Le Prix Nobel de physiologie ou médecine 2025 a été décerné à trois chercheurs — Shimon Sakaguchi, Mary E. Brunkow et Frederick J. Ramsdell — pour leurs découvertes sur la tolérance immunitaire périphérique, un mécanisme clé permettant au système immunitaire de ne pas attaquer l’organisme lui-même. Cette avancée, longtemps jugée comme de la recherche fondamentale, est désormais au cœur de multiples innovations biomédicales et biotechnologiques.
Le système immunitaire est souvent présenté comme un dispositif de défense chargé d’éliminer virus, bactéries et cellules anormales, mais sa puissance doit être maîtrisée : une immunité « débridée » peut provoquer des maladies auto-immunes (comme la sclérose en plaques ou le lupus), des inflammations chroniques, voire des rejets de greffes.

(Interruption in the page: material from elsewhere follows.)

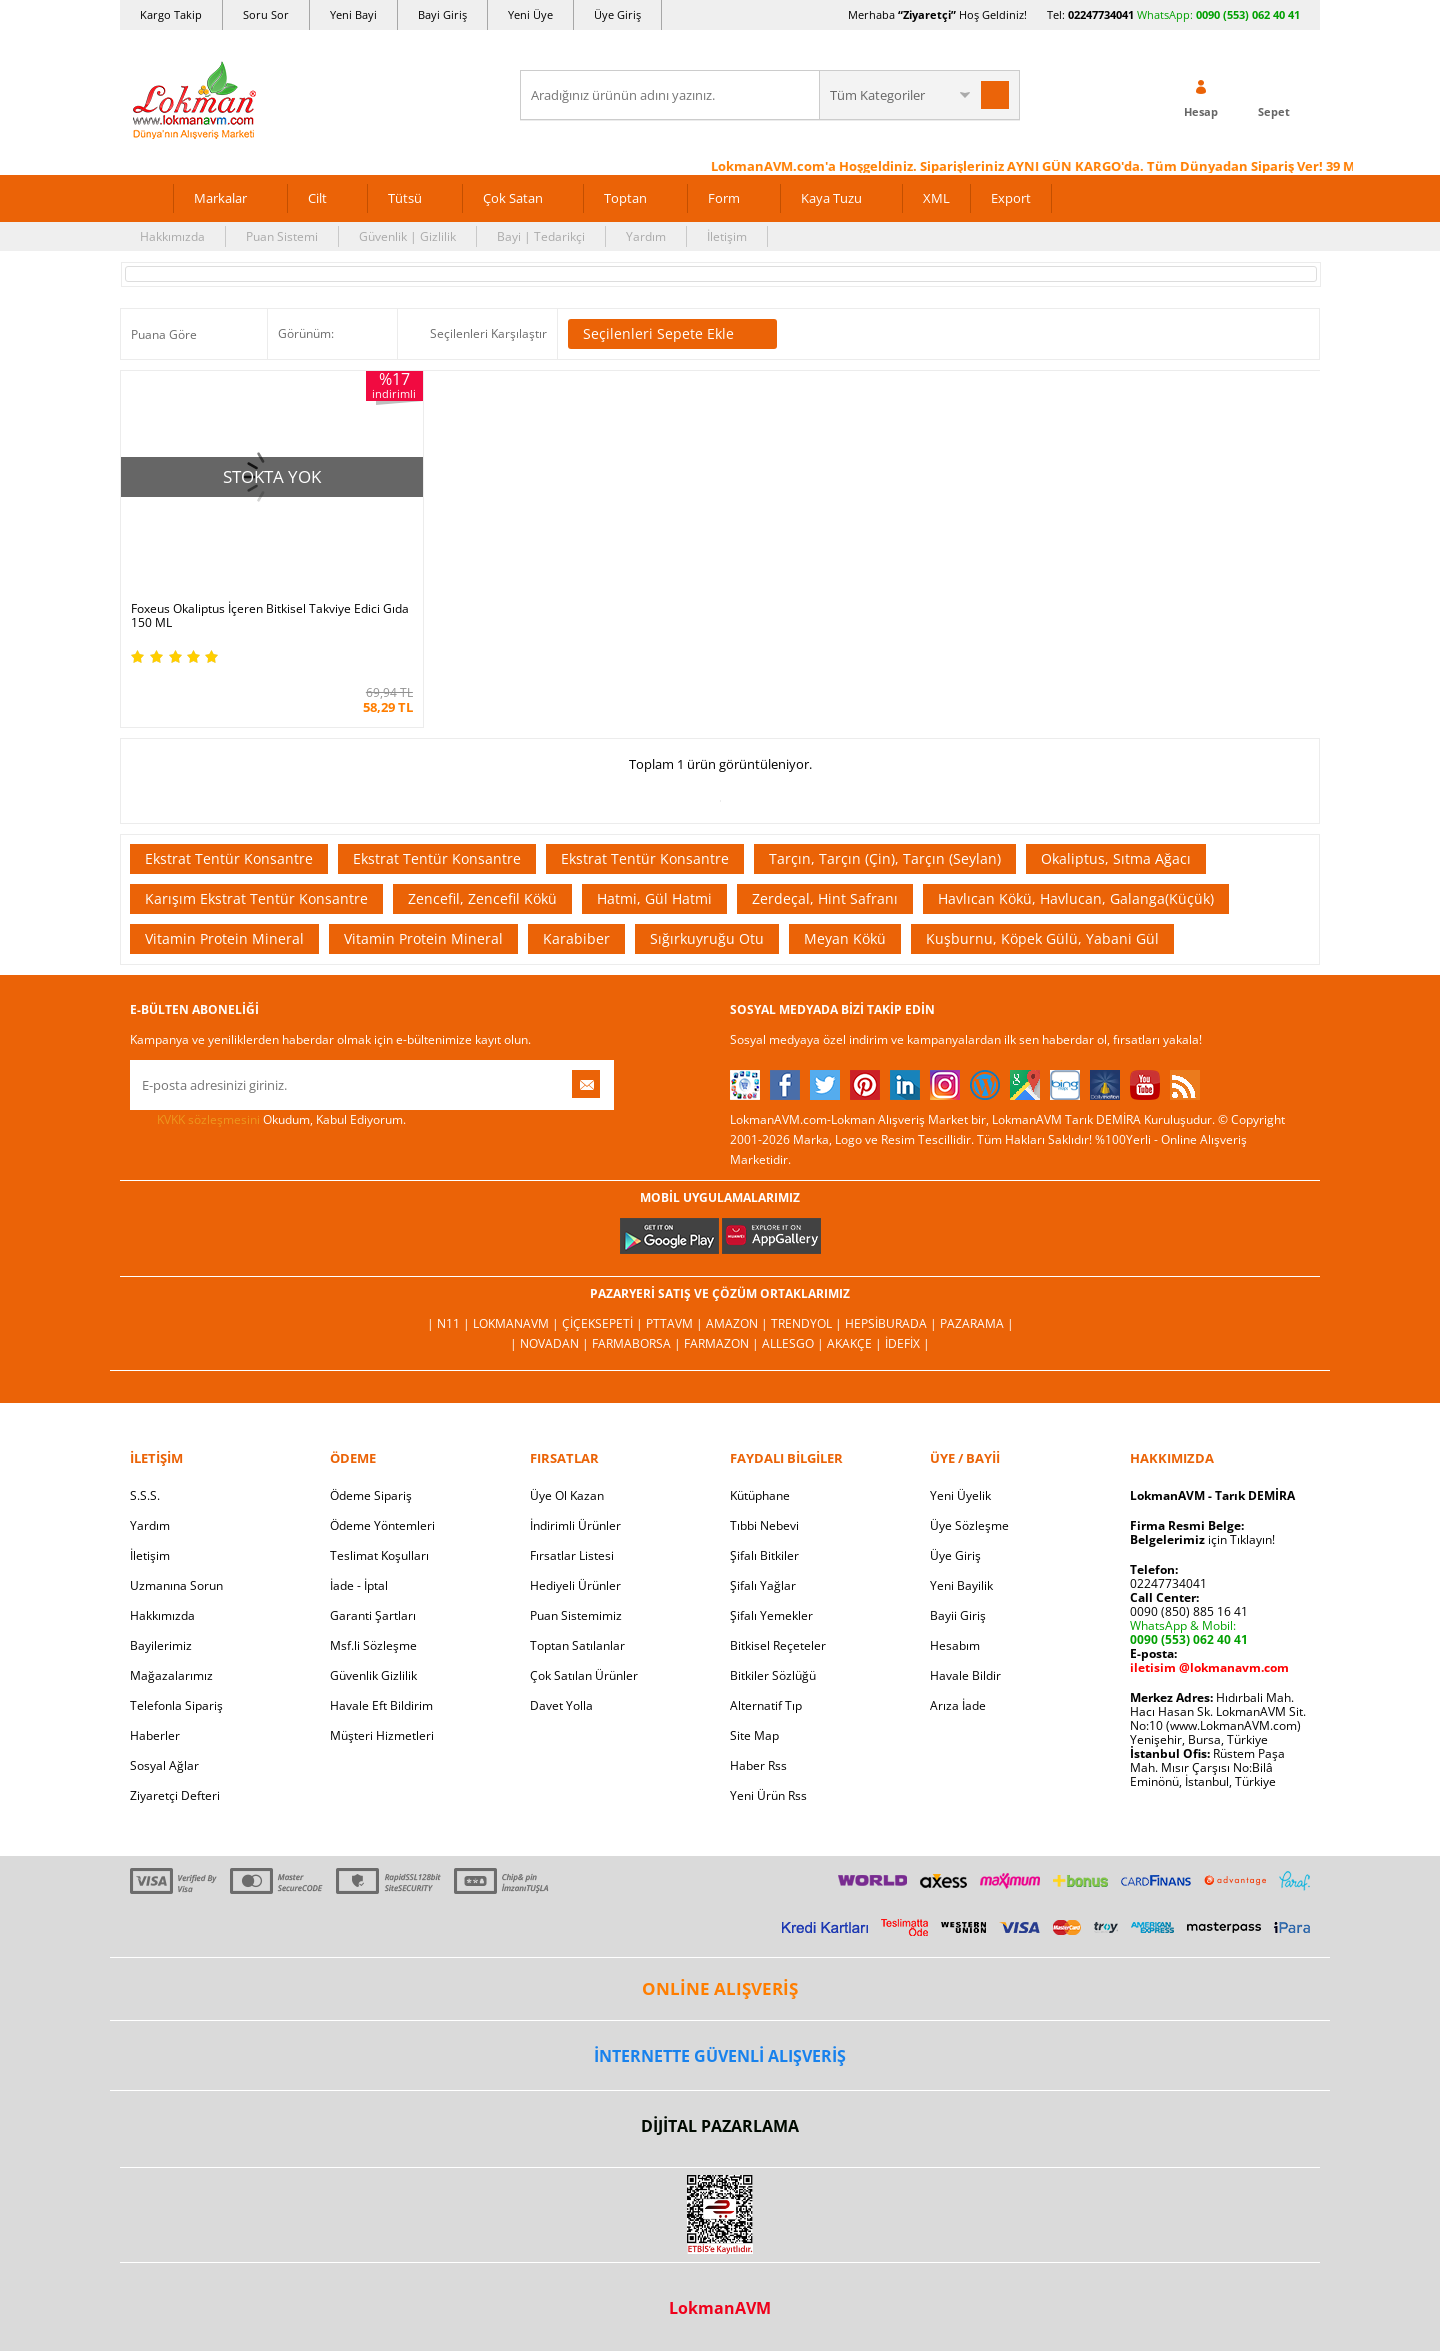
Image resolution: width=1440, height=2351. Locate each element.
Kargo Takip (171, 14)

Les trois lauréats ont contribué à mieux comprendre un mécanisme de « frein » immunitaire naturel. Ils ont mis en évidence un type spécifique de cellules immunitaires, appelées lymphocytes T régulateurs (ou Tregs), et le rôle du gène FOXP3 dans leur développement et leur fonction. Ces cellules, sous-population des globules blancs, n’ont pas pour rôle d’attaquer les pathogènes, mais au contraire de freiner ou moduler l’activité immunitaire pour éviter les excès, agissent comme des modérateurs du système immunitaire, évitant qu’il ne s’attaque au « soi ».
Ils permettent le maintien de la tolérance immunitaire, c’est-à-dire la capacité de l’organisme à ne pas s’attaquer à ses propres cellules (auto-immunité) ni à des éléments normalement tolérés (comme un fœtus pendant la grossesse ou un organe greffé).
Les travaux récompensés en 2025 remontent aux années 1990 et 2000. À l’époque, leur portée était encore incertaine. Aujourd’hui, ils constituent la base de multiples pistes thérapeutiques :
- Traitement des maladies auto-immunes : plutôt que de supprimer globalement l’immunité (avec des immunosuppresseurs), on cherche à renforcer les Tregs pour rétablir un équilibre immunitaire spécifique.
- Greffes d’organes : stimuler la tolérance immunitaire permettrait d’éviter les rejets tout en limitant la prise de médicaments à vie.
- Cancer et immunothérapie : dans certaines situations, il est nécessaire d’inhiber les Tregs pour réactiver une réponse immunitaire efficace contre les tumeurs.
- Thérapies cellulaires : des essais cliniques testent l’injection de Tregs modifiés ou cultivés in vitro pour soigner des maladies inflammatoires graves.
La compréhension fine des Tregs permet aujourd’hui d’envisager deux types de stratégies thérapeutiques. La première consiste à les renforcer dans les maladies auto-immunes, la greffe ou les allergies, pour calmer une immunité trop active. Elle repose alors sur des injections de Tregs purifiés et amplifiés in vitro (thérapie cellulaire) ou la stimulation pharmacologique (molécules qui favorisent leur activité). La seconde consiste au contraire à les inhiber dans le cancer, pour libérer la réponse immunitaire contre les cellules tumorales, par des anticorps bloquant leurs récepteurs (ex. anti-CTLA-4).
Plusieurs essais cliniques sont en cours pour adapter ces stratégies à différentes maladies, notamment dans les domaines de la rhumatologie, de la neurologie ou de l’oncologie.
Ce Nobel illustre un changement de paradigme : l’enjeu n’est plus seulement de stimuler ou de freiner l’immunité, mais de la moduler intelligemment, en s’appuyant sur une compréhension fine des circuits biologiques. Il témoigne aussi de la manière dont des travaux de recherche fondamentale, menés sur la souris ou en génétique, peuvent déboucher deux décennies plus tard sur des approches thérapeutiques concrètes, voire des innovations industrielles majeures.
En somme, ce prix Nobel 2025 consacre une avancée qui relie la biologie moléculaire, l’immunologie clinique et les biotechnologies industrielles. C’est un exemple inspirant de la manière dont la science et la technique se conjuguent pour transformer la médecine contemporaine.